Y así, mirando hacia aquel resplandor, que a su vez era una vieja y extraña y muy recóndita melodía hecha lo mismo de voces y sonidos, como de historias que ya había olvidado, y otras que en adelante conocería, comprendió que el Tiempo, protector de Once, había salvado de él mismo a aquel niño cisne para siempre: le había detenido entre sus dedos y, a lomos de su corcel, galopaba sobre el mundo sin fin y sin freno, y así persistiría, niño en el tiempo, mientras el Tiempo exista. Y por eso Once debía llevar su ala-brazo -que no era brazo, sino ala de cisne, como todos sabían, y él también lo sabía ahora- eternamente oculto por su manto. Así estaban las cosas, y así eran las enrevesadas y a un tiempo transparentes cosas que ellos le comunicaban, de forma que una fuerza muy sutil y poderosa le retenía allí. Sí, sí, hubo un tiempo, allá en el Sur, en que la luz y los colores y aquel intenso y delicado perfume le pertenecían… ¿Quién se lo había arrebatado? ¿Quién se había apoderado de su infancia y la había arrojado lejos, como un despojo?… ¿Qué se había hecho de aquel niño que andaba entre viñedos y miraba el mar… Uno que no murió, ni fue enterrado, y, sin embargo, no estaba aquí?…

Al fin, Tontina le llevó de la mano a la ventana y le mostró, en el erial y resto abrasado del que fue jardín de Ardid, el alto, resplandeciente, extraordinario Árbol de los Juegos: aquel cuyas hojas, todas y cada una de ellas, explicaban minuciosamente los juegos y las aventuras, las rosas perdidas y las no nacidas, el color de la maldad y la risa de la tontería adulta. En fin, la Historia de Todos los Niños.

– Y ahora que tenéis asegurado un sueño divertido -dijo Tontina, notando que sus ojos se llenaban de arena dorada (la fina arena de las playas de aquel Sueño, el que transporta al último instante y al primer instante)-, espero que el Trasgo del Sur os conduzca bien, y que mañana nos visitéis de nuevo: pues sois el más divertido y el mejor entre todos los muchachos que he conocido. -Dicho lo cual, se recostó entre los cojines de pluma y quedó tan profundamente dormida que un silencio oscuro y denso ganó la estancia.

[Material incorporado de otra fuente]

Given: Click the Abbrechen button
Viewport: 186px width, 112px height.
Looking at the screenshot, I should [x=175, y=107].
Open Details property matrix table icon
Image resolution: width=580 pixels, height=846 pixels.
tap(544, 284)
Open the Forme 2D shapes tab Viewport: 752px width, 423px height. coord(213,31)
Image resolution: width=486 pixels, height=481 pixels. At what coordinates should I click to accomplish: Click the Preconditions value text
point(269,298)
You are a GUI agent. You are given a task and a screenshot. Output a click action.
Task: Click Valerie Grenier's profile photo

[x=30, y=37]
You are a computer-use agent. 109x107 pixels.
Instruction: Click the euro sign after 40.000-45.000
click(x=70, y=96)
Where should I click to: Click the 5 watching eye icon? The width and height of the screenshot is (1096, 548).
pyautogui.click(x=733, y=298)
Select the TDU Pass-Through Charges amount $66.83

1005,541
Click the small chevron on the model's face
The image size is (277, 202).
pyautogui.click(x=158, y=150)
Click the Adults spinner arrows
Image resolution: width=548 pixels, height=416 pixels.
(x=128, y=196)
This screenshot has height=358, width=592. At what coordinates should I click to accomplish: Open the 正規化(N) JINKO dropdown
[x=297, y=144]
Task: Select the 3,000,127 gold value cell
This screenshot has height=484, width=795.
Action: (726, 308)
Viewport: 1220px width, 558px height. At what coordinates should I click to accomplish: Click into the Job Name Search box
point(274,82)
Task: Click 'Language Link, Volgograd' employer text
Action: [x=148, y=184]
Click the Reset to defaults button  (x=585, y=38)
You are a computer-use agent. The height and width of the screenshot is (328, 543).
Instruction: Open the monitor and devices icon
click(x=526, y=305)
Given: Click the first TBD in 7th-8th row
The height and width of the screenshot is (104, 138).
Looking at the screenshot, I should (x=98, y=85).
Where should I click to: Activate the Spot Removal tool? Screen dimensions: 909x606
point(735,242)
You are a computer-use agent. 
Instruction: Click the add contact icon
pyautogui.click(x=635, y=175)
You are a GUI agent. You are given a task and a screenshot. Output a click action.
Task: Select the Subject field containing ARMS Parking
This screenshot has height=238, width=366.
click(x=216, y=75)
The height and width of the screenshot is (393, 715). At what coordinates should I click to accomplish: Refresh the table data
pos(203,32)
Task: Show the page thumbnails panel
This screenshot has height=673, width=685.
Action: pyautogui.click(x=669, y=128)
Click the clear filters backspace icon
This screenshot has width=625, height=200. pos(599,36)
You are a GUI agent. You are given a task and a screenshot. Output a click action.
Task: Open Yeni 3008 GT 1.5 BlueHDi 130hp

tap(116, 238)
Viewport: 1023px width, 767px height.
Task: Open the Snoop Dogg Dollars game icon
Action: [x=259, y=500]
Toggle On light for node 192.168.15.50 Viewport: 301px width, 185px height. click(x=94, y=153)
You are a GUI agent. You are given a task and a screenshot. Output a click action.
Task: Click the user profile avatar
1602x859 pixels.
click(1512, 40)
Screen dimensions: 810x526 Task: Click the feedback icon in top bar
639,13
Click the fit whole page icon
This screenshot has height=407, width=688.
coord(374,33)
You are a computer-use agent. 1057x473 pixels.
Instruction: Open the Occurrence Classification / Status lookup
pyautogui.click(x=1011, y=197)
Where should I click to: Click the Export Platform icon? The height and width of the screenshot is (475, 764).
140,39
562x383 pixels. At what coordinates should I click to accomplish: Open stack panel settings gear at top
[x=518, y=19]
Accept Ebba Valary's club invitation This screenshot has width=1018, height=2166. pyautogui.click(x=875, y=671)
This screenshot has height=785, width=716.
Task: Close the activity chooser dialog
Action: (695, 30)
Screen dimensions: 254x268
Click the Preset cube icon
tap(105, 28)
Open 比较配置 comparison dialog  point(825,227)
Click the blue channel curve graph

Predilecto se encontró entonces en medio de un tropel de niños y muchachos que, acomodado cada cual según mejor le placía, dormían profundamente en una estancia sin luz; y sólo el rescoldo de los leños y las últimas brasas producían chasquidos breves, estallantes, «como -se dijo- sería, si es que así fuera, la risa de los trasgos». Allí abajo, el Árbol y el jardín y la noche toda se habían apagado.